:: Problem ::
Rename "Comparisons" to "Statistics" in the part of the material that opens with the line containing "Screen dimensions: 934x786" and closes with the line containing "Go back in the". Give back only those lines, with nothing else changed.

:: Task input ::
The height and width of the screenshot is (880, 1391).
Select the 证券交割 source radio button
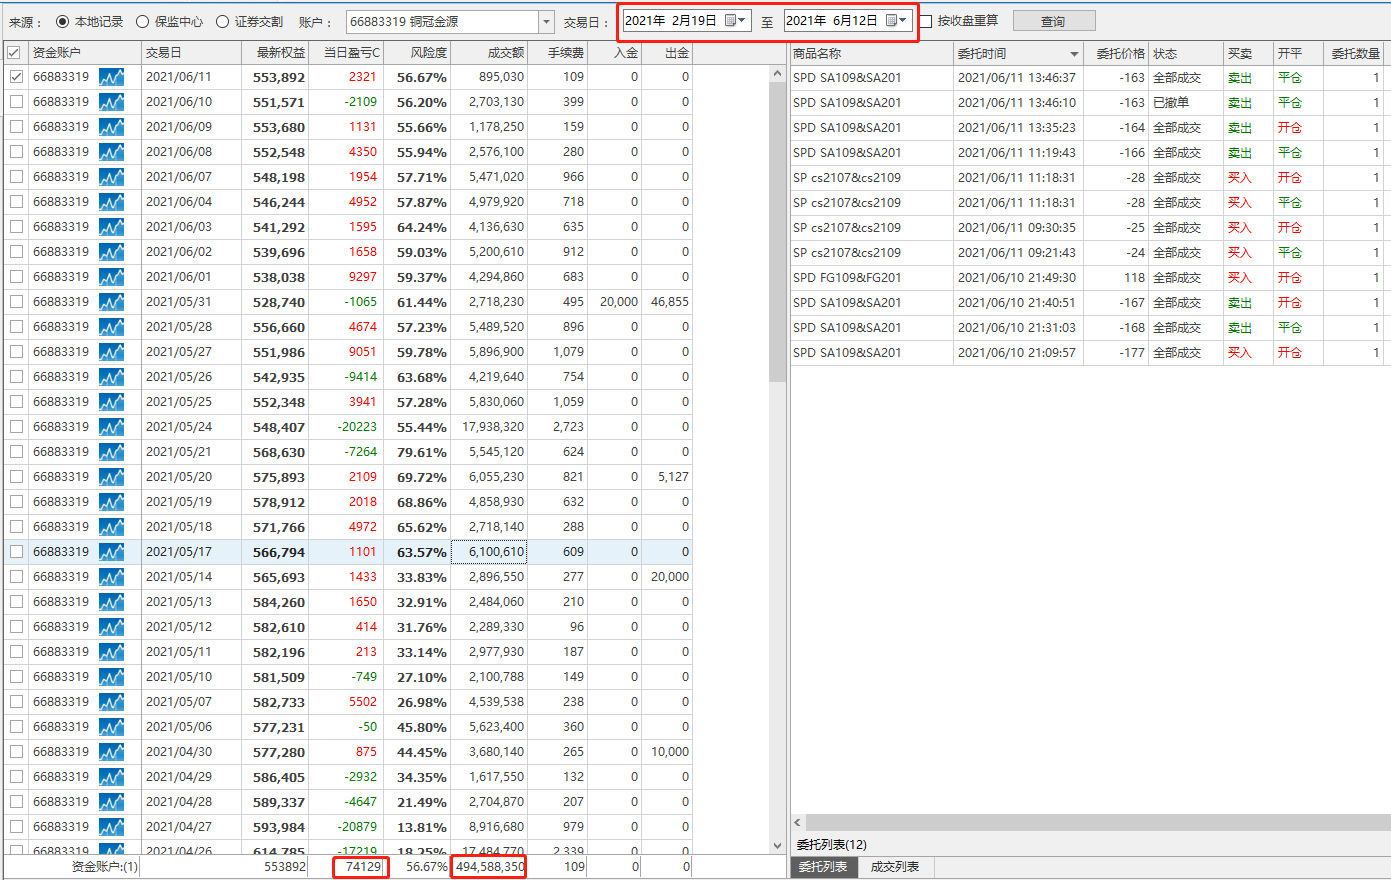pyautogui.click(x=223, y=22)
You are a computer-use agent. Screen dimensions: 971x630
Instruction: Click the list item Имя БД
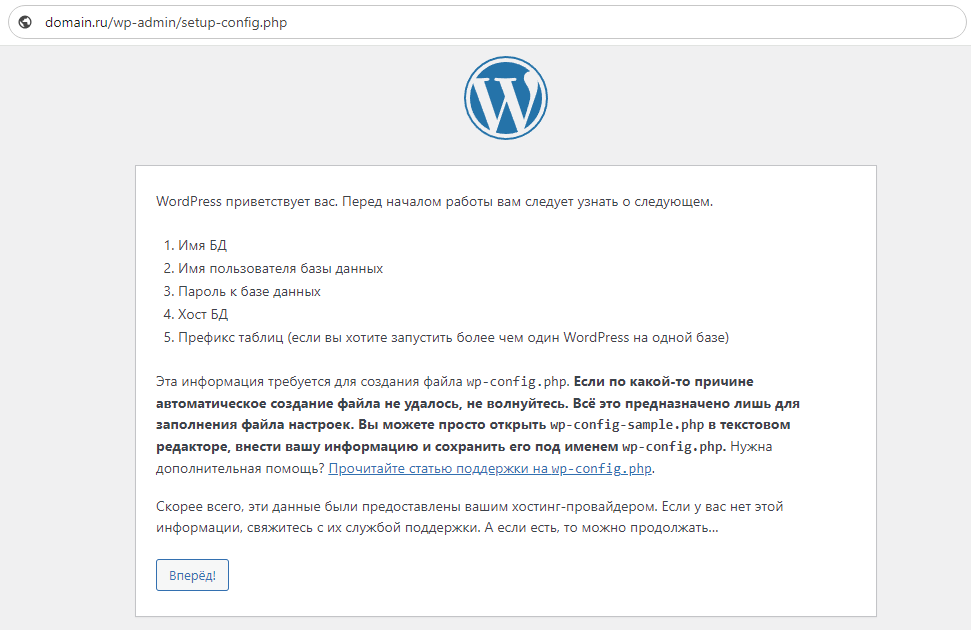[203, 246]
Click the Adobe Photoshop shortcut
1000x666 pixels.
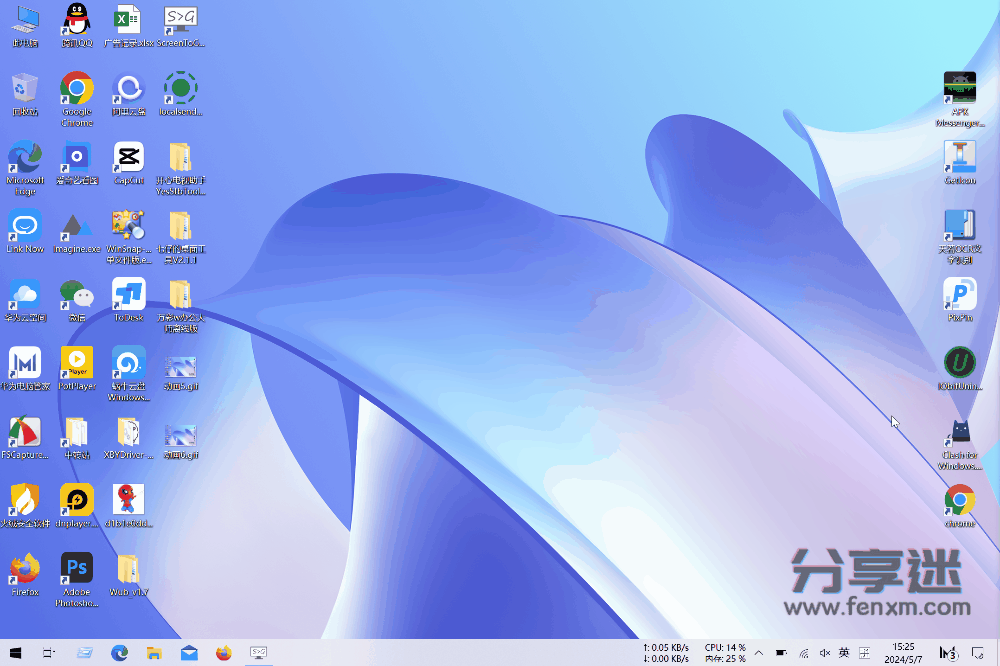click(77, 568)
==
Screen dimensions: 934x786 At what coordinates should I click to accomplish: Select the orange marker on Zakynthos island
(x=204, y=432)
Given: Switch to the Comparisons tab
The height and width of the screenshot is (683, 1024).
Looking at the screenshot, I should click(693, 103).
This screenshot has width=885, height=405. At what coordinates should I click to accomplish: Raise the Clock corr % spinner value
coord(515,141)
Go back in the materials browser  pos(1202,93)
--
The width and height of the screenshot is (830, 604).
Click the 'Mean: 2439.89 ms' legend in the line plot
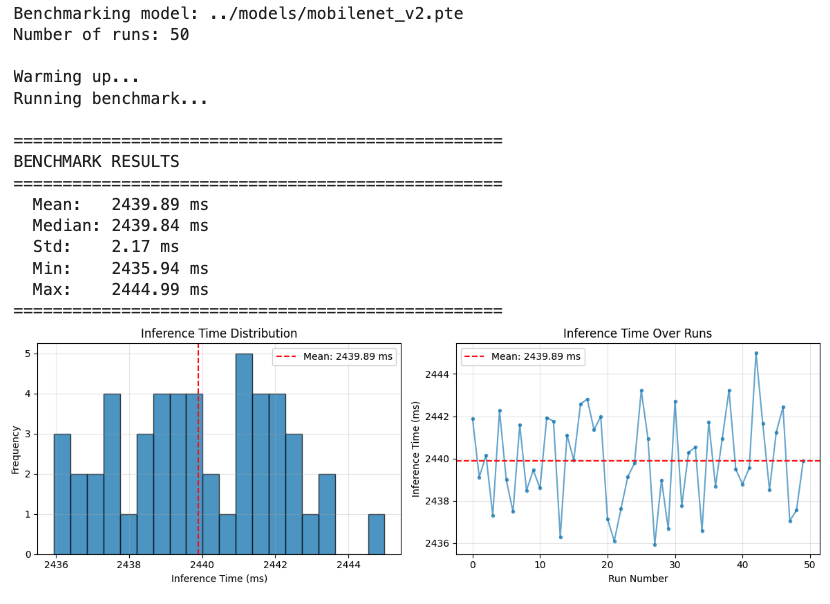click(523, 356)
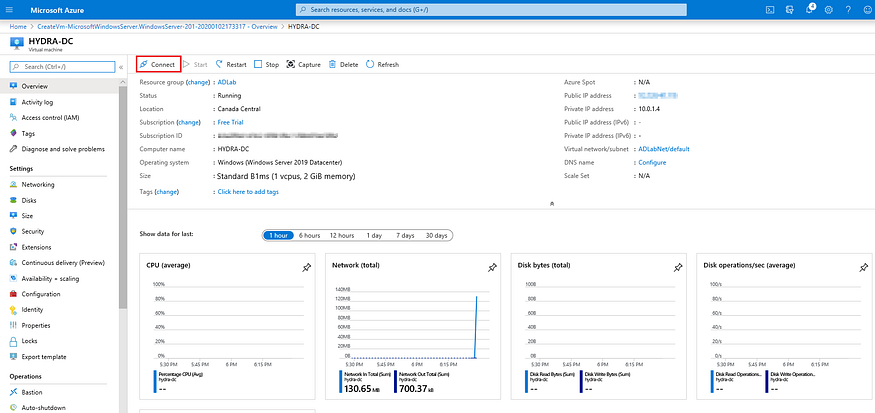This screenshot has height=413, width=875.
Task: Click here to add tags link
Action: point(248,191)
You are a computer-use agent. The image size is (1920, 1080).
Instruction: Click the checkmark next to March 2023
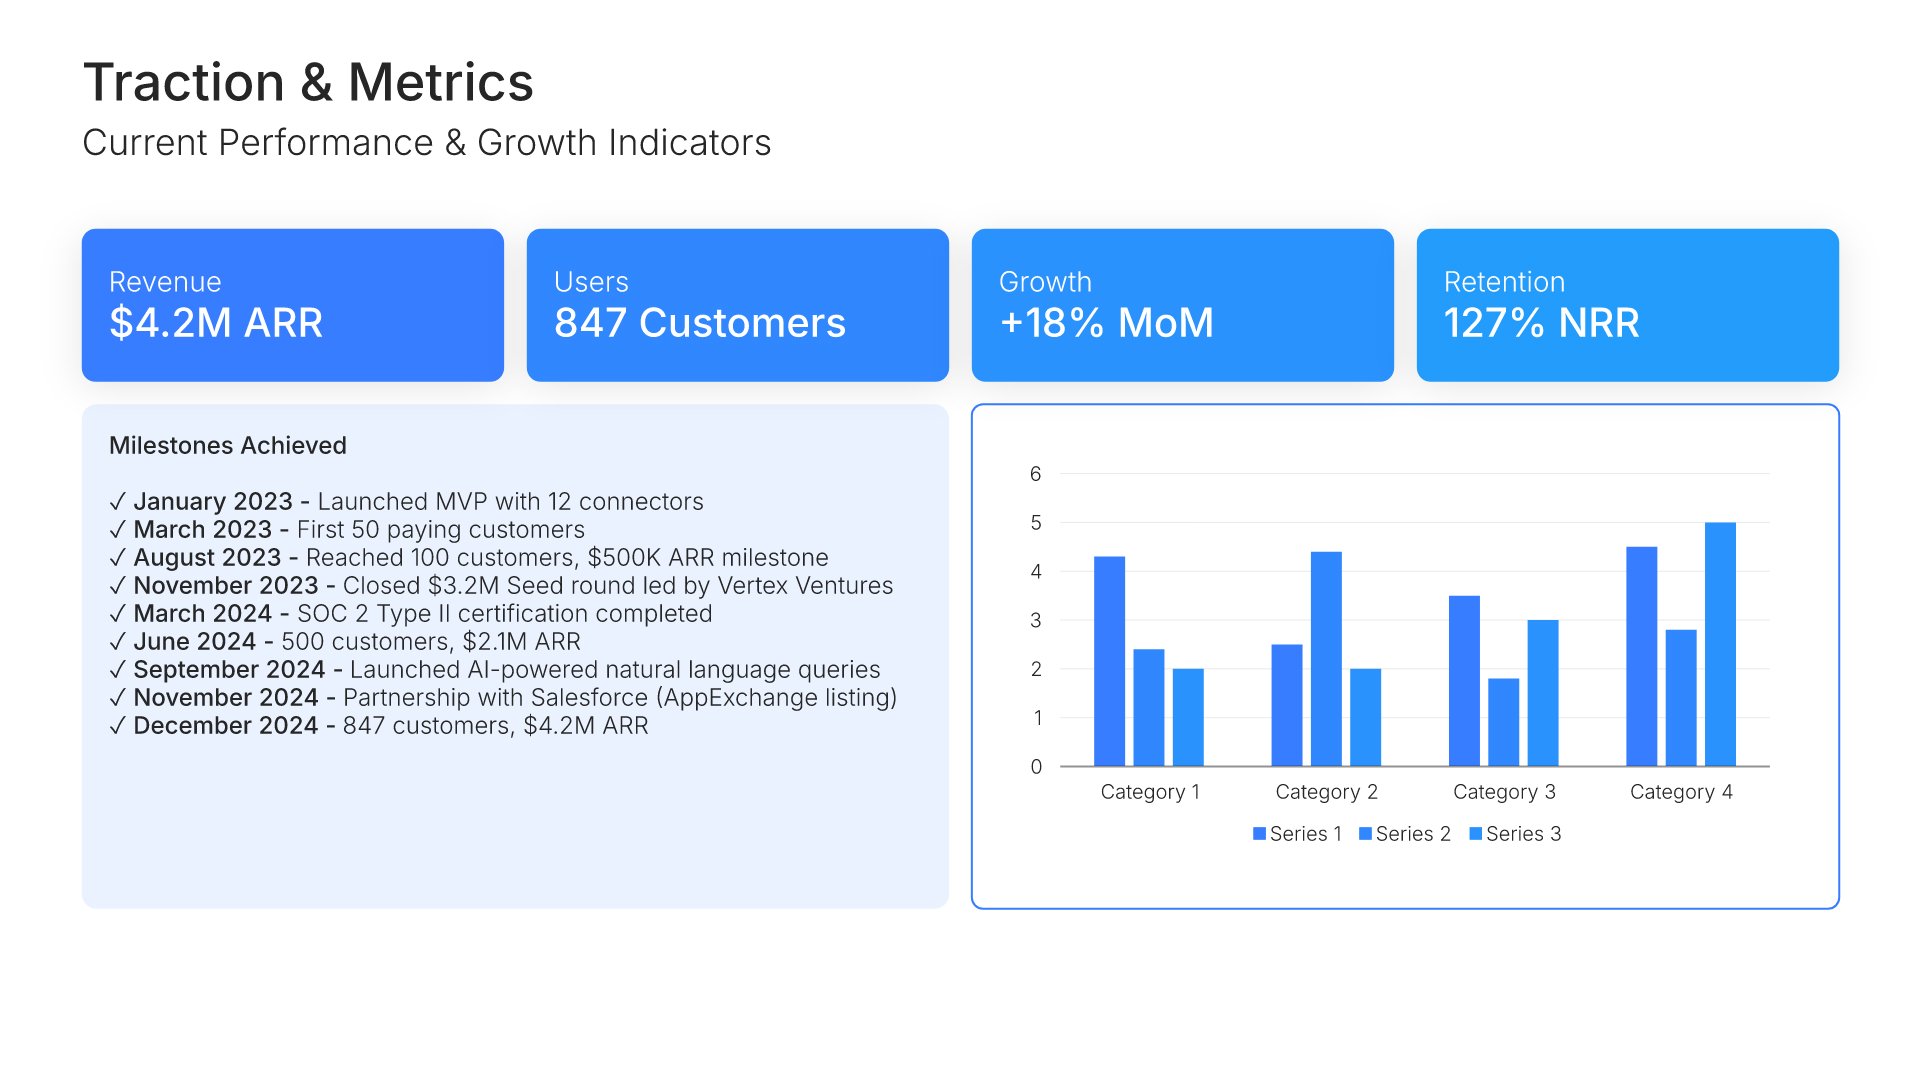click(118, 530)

:: Result of the exercise ::
Screen dimensions: 934x786 At what coordinates should I click to accomplish: Select the orange marker on Zakynthos island
(x=204, y=432)
Given: Switch to the Statistics tab
The height and width of the screenshot is (683, 1024).
Looking at the screenshot, I should click(693, 103).
This screenshot has width=885, height=405. At what coordinates should I click to accomplish: Raise the Clock corr % spinner value
coord(515,141)
Go back in the materials browser  pos(1202,93)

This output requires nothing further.